→ Assignment
The entries that follow include a run beginning at the line with "Task: Click the star rating icons" and ending at the line with "1508x812 pixels."; restate that run word for word and leave the rest out.

Top of Stored data

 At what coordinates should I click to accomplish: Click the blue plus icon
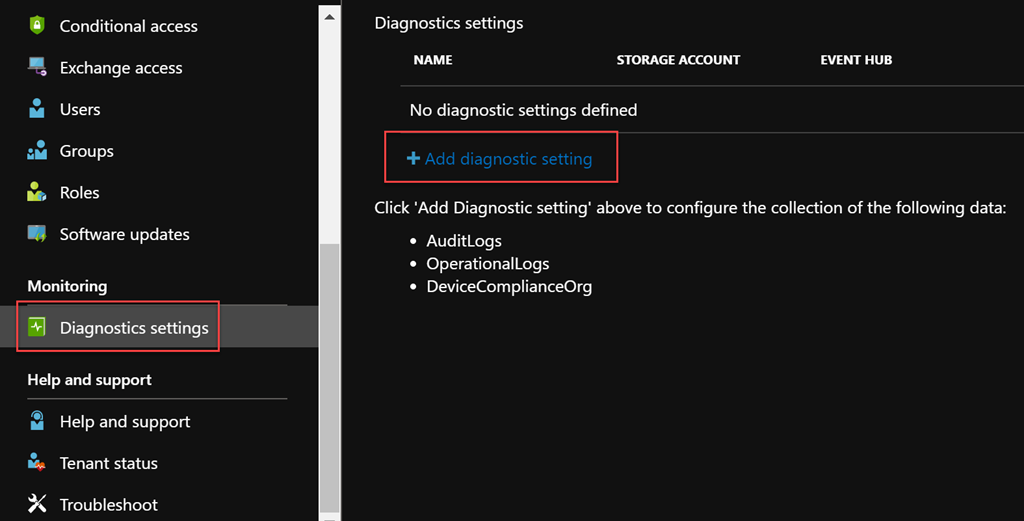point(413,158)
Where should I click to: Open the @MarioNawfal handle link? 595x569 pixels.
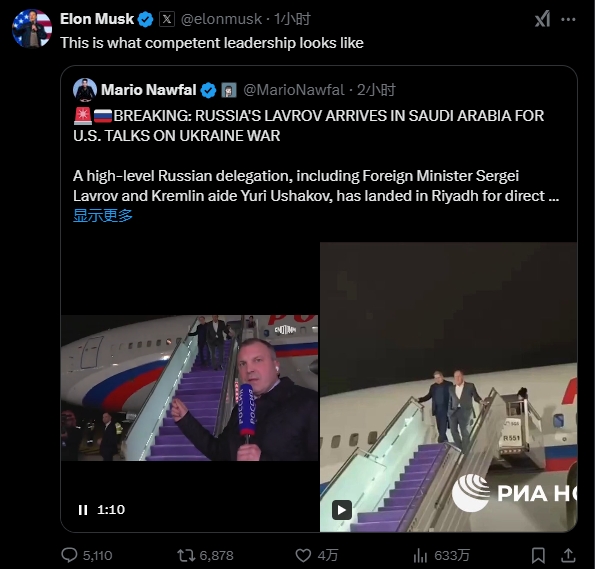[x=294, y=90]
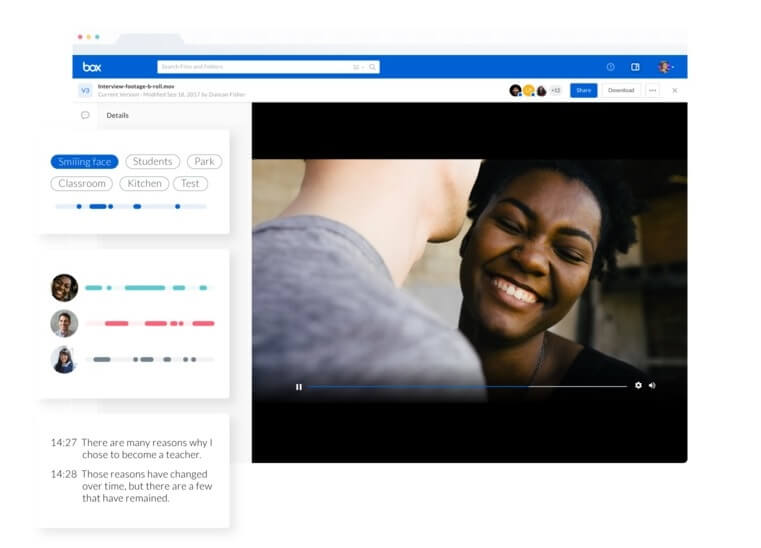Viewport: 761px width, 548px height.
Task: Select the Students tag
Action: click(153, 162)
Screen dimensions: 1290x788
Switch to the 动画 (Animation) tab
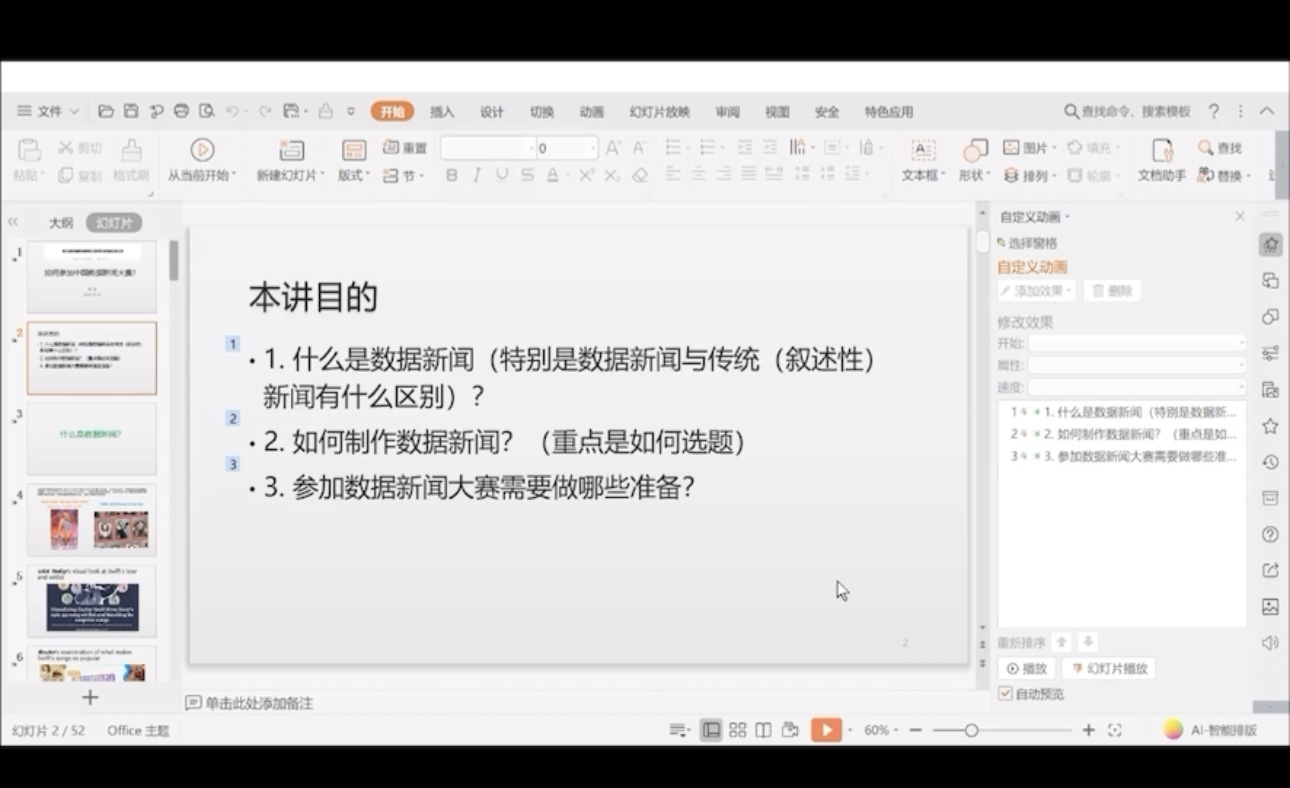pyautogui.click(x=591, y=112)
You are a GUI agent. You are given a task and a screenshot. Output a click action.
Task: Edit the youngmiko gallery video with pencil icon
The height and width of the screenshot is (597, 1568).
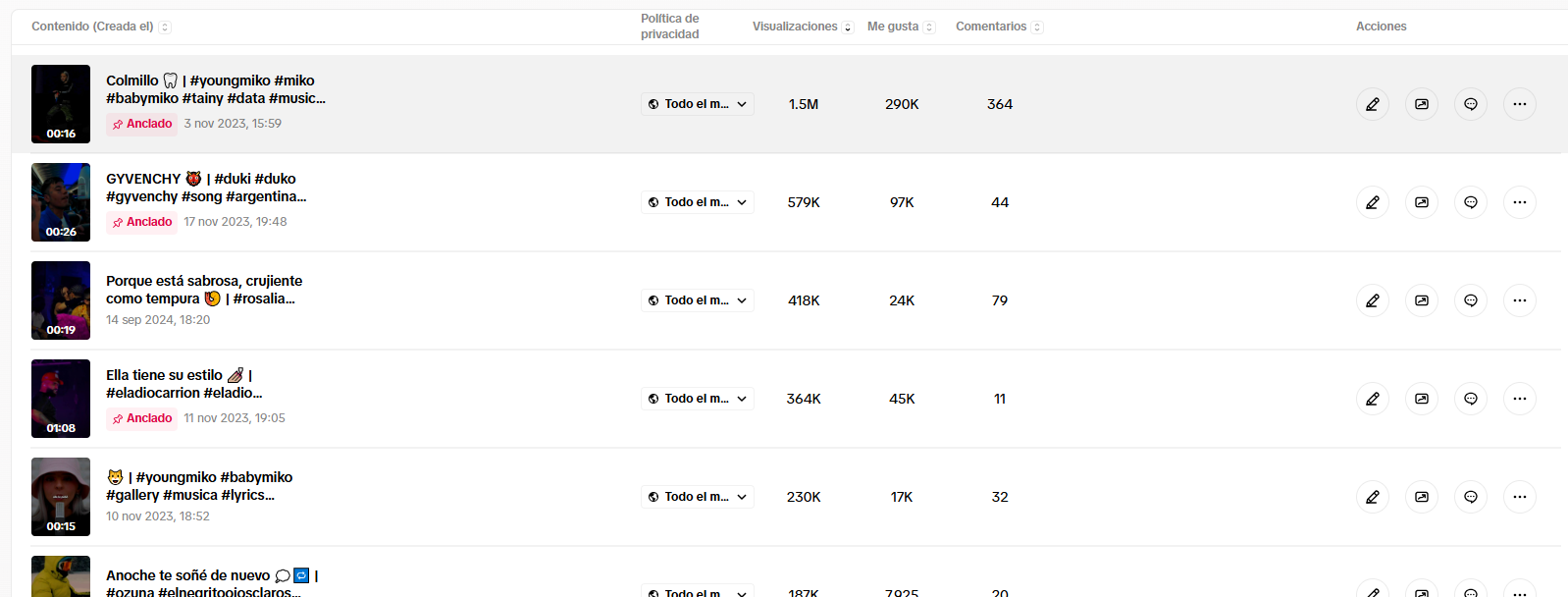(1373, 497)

Bottom of Stored data
Top of Stored data

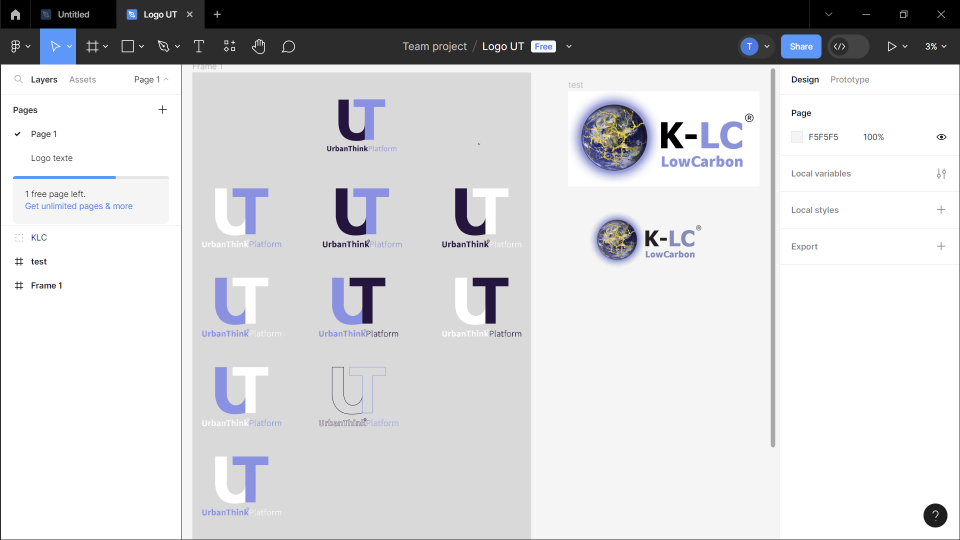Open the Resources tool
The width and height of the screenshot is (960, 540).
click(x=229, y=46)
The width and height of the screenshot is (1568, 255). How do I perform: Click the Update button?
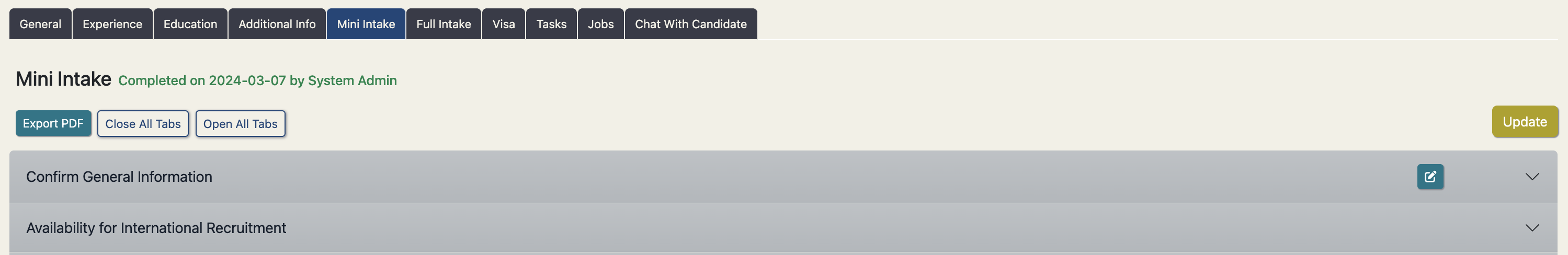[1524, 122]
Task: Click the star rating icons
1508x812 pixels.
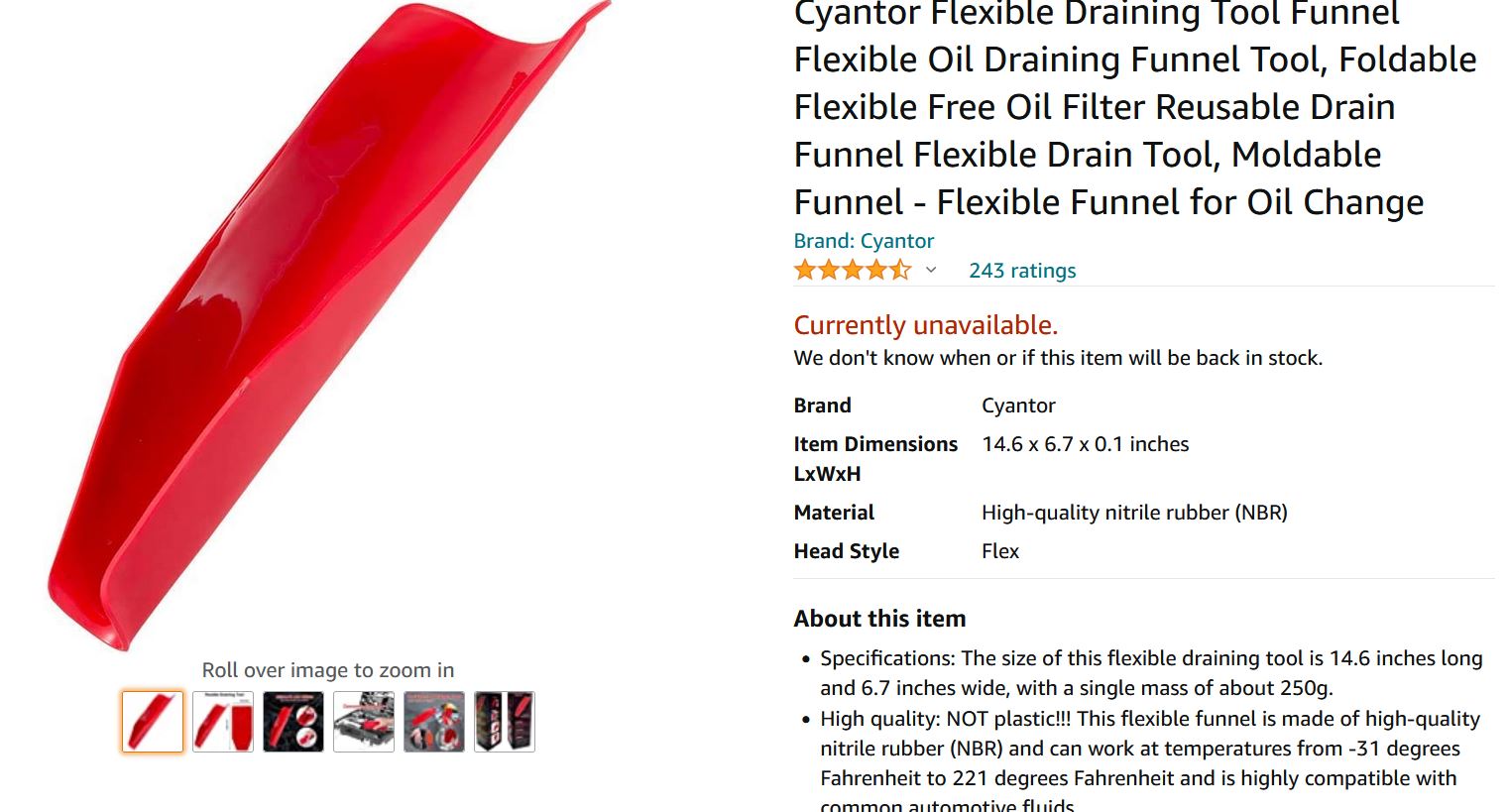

Bottom of Stored data

→ Solution
Task: Click the star rating icons
1508x812 pixels.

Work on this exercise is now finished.